金利と為替レート

2016年05月04日

今回は為替と金利についての話です。


○ 金利平価説

為替は金利差を打ち消す方向に動くという説です(高金利通貨→通貨安、低金利通貨→通貨高)。マーケットが効率的であればフリーランチはないので、高金利通貨の金利収益は通貨安によって相殺されてしまいます。
金利平価説にはカバー付きとカバー無しがあります。

カバー付きとは、現時点の先物価格が金利差と一致しているかどうかです。

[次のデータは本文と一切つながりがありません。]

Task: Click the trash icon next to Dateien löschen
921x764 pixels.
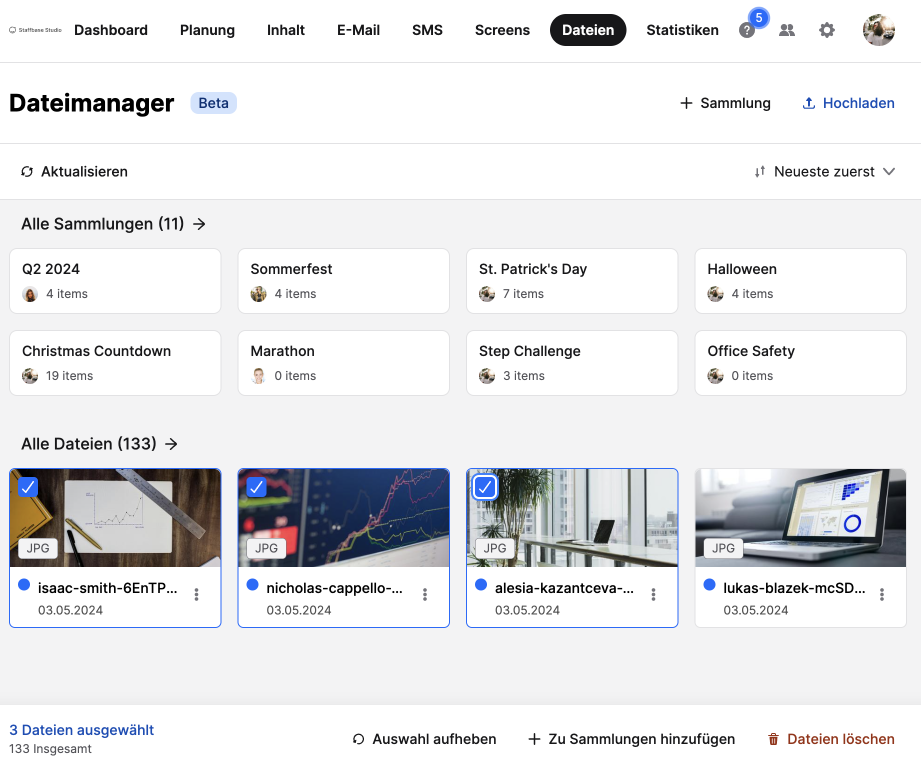Action: pos(773,739)
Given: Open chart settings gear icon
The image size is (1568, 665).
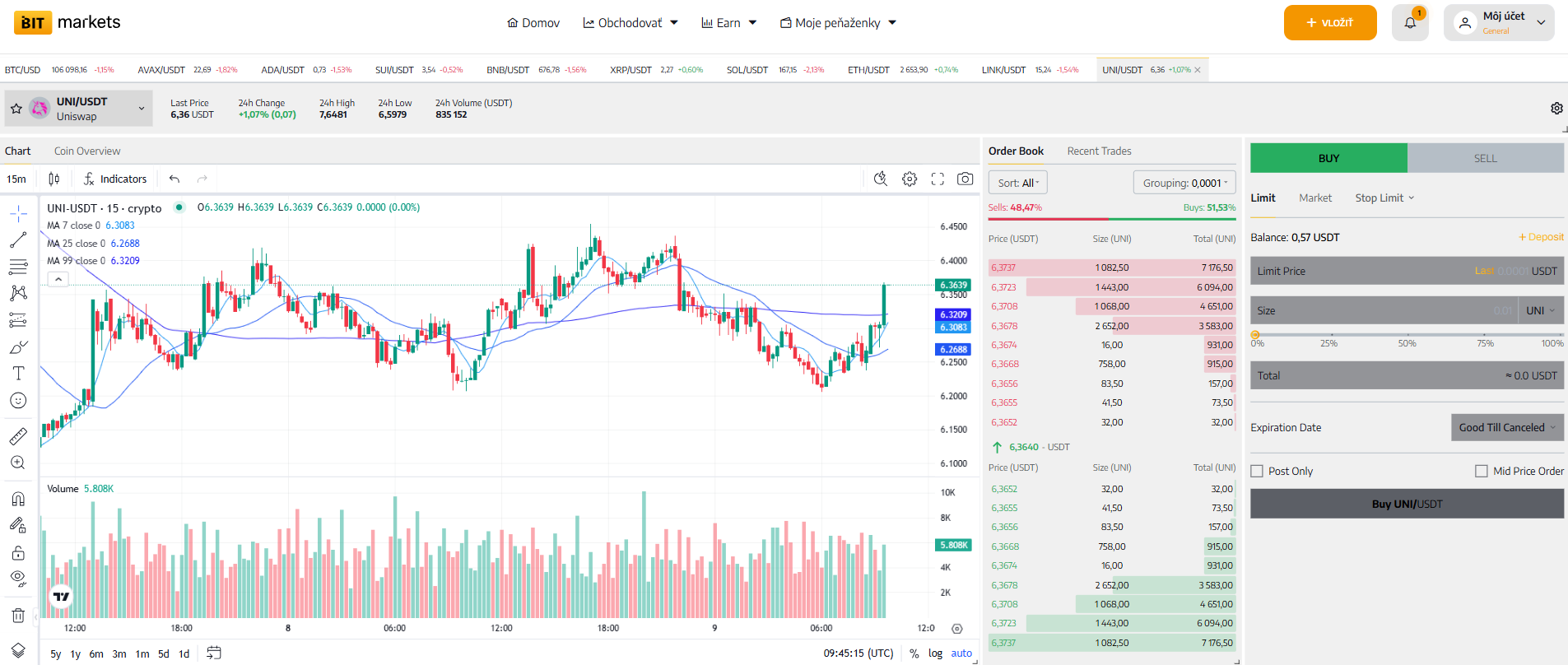Looking at the screenshot, I should 910,179.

例えばA国の金利が2%、B国の金利が0%だとすると、1年先の先物価格はA国が2%低くなります。でなければ裁定取引で利益を出すことができます。
カバー無しは実際の為替レートの動きが金利差と一致したかという話です。

実証的な研究では、カバー付きは成り立つもののカバー無しは成り立っておらず(高金利通貨に有利)、この現象はフォワード・ディスカウント・バイアスなどと呼ばれる有名なパズルになっているとのことです。このパズルを説明する統一的な見解はまだないそうです。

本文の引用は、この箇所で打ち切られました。